Cognitive modulation of experimental pain at spinal and cortical levels

Abstract

Abstract Background/aims Descending modulation of the nociceptive system has proven to be pronounced in healthy humans. The descending modulation can be activated by rather distinct methods such as strong tonic painful stimulation or changes in the cognitive state. The extent of descending modulation on spinal pain processing remains unclear. Therefore, we assessed simultaneous cognitive modulation of spinal and cortical processing of experimental pain. Methods Painful (1.7 × pain threshold (PT)) and non-painful (0.5 × PT) electrical stimulation was applied to the sole of the foot of 9 healthy subjects. Cortical activity was recorded by EEG from the vertex and the nociceptive withdrawal reflex (NWR) was recorded from the tibialis anterior muscle. Stimulations were applied during the Spatial Attention Task, where the subject was asked to indicate the direction of arrows presented in a computer screen, and when the subjects were relaxed. The subject was asked to rate the average pain intensity after 30 stimuli. A total of 240 stimuli were applied. Results The amplitude of the EEG P100 (p < 0.001), P300 (p = 0.019) peaks, the pain intensity (p < 0.001) and the NWR (p < 0.05) were all significantly higher when noxious stimulation was applied than when non-noxious stimuli were applied.

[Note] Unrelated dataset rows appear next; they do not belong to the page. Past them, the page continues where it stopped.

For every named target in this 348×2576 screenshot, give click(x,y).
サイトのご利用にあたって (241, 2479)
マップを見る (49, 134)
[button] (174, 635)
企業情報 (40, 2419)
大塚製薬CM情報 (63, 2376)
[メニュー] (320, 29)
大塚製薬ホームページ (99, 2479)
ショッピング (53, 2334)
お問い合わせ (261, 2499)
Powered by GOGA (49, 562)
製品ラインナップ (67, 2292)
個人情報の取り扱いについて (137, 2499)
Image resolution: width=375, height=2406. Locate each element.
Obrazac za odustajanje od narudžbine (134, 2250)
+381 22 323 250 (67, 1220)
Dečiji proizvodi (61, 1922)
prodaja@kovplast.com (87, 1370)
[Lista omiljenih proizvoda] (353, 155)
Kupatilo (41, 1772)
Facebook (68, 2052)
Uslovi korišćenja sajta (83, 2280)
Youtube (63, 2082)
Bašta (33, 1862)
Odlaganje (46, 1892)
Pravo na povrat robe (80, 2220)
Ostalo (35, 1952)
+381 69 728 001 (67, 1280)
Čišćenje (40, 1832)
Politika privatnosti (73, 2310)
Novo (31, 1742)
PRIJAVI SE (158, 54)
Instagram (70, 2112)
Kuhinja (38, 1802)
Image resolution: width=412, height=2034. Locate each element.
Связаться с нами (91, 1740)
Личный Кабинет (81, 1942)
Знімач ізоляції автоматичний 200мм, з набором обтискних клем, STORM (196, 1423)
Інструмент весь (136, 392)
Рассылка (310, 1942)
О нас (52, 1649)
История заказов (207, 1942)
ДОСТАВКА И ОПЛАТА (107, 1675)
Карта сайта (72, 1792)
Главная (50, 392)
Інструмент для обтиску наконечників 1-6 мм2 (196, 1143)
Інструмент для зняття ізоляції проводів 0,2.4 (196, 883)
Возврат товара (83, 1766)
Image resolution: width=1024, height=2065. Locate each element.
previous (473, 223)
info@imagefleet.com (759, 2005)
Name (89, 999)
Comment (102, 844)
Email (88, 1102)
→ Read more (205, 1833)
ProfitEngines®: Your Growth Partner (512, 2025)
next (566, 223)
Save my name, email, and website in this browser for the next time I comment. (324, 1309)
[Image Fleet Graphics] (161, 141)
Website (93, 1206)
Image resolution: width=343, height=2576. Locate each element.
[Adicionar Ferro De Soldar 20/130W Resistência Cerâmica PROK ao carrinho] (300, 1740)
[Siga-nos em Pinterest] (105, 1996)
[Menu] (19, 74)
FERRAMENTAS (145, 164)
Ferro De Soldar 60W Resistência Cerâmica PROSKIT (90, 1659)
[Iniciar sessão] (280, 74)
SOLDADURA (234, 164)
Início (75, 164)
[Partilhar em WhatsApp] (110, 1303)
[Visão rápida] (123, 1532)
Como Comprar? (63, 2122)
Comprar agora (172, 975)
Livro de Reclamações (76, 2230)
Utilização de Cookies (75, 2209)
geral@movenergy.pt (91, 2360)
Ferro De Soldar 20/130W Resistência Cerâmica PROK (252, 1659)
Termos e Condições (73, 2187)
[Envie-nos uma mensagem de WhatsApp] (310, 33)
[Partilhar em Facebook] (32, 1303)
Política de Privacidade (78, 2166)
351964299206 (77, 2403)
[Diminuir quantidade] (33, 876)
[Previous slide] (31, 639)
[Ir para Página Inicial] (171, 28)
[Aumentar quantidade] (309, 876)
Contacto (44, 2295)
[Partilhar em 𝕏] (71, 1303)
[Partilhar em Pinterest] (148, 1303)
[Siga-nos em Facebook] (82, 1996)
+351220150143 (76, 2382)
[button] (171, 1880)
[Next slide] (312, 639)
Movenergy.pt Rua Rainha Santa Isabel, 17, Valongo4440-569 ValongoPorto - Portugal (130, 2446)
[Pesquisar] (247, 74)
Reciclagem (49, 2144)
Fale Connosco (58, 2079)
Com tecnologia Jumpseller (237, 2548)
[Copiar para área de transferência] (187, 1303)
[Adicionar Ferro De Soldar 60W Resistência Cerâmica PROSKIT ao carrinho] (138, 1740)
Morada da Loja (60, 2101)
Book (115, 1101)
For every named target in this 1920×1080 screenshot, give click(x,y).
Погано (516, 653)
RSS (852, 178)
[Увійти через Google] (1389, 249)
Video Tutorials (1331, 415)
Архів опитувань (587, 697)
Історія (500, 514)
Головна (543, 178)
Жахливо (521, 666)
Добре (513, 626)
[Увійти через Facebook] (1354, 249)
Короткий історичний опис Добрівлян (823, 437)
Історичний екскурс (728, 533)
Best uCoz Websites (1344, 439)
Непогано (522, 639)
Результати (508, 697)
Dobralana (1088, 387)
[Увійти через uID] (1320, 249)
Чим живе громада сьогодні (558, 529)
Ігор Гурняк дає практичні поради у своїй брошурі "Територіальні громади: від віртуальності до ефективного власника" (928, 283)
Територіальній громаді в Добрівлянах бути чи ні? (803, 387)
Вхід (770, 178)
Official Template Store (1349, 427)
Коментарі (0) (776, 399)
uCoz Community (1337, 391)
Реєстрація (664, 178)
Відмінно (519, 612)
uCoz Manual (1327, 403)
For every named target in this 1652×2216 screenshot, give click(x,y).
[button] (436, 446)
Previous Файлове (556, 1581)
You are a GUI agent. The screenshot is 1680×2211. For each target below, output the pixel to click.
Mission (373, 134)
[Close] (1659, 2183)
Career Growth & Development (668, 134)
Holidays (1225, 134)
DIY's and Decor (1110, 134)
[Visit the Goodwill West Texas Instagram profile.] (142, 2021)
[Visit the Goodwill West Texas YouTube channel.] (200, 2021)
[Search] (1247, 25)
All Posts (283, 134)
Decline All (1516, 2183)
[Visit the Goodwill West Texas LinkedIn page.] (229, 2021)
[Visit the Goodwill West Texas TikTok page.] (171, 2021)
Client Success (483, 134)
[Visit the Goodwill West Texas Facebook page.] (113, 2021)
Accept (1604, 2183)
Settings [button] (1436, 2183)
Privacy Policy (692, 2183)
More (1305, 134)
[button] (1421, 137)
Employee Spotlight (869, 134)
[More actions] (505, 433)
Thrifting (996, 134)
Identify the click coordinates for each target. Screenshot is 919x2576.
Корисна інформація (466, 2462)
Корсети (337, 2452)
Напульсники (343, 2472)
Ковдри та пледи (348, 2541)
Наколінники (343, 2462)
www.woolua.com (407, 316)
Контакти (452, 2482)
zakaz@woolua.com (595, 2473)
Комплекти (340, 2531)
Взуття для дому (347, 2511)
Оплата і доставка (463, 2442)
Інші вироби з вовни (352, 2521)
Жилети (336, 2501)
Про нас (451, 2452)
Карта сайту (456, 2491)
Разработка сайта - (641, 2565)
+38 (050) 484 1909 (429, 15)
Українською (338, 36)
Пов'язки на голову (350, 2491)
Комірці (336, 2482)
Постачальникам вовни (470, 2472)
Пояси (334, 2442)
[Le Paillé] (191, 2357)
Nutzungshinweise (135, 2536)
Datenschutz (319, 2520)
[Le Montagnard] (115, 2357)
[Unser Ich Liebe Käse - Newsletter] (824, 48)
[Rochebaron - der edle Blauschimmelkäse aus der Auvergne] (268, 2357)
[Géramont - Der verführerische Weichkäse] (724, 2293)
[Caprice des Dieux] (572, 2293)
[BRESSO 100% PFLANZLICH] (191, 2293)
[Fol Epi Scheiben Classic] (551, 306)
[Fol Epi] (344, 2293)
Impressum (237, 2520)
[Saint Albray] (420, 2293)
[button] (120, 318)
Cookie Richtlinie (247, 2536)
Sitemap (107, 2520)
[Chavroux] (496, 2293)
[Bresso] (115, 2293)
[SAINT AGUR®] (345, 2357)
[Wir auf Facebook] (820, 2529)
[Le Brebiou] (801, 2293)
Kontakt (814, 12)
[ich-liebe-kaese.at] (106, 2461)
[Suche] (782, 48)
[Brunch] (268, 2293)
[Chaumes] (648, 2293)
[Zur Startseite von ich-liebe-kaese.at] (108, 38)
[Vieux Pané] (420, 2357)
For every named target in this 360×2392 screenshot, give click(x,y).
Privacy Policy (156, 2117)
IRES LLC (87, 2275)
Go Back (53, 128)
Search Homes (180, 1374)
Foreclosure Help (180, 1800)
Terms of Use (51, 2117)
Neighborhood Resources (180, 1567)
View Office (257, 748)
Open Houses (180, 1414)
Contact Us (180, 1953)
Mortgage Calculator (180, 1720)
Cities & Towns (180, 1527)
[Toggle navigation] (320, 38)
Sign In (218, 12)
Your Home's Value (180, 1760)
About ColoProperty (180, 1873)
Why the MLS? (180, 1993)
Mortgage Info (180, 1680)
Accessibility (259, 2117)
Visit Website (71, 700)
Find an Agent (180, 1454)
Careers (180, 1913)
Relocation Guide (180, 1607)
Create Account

The spatial attention task did not significantly modulate the amplitude of the P100 (p = 0.083), the P300 (p = 0.804) peaks, and the pain intensity (p = 0.139), but the NWR were significantly lower during the Spatial Attention Task (p = 0.042). Conclusion The results indicated that attracting the attention of the subjects to a task of spatial discrimination evoked a descending modulation affecting nociceptive processing at the spinal level. Still pain perception and late components of the vertex EEG were not significantly altered by the spatial attention task.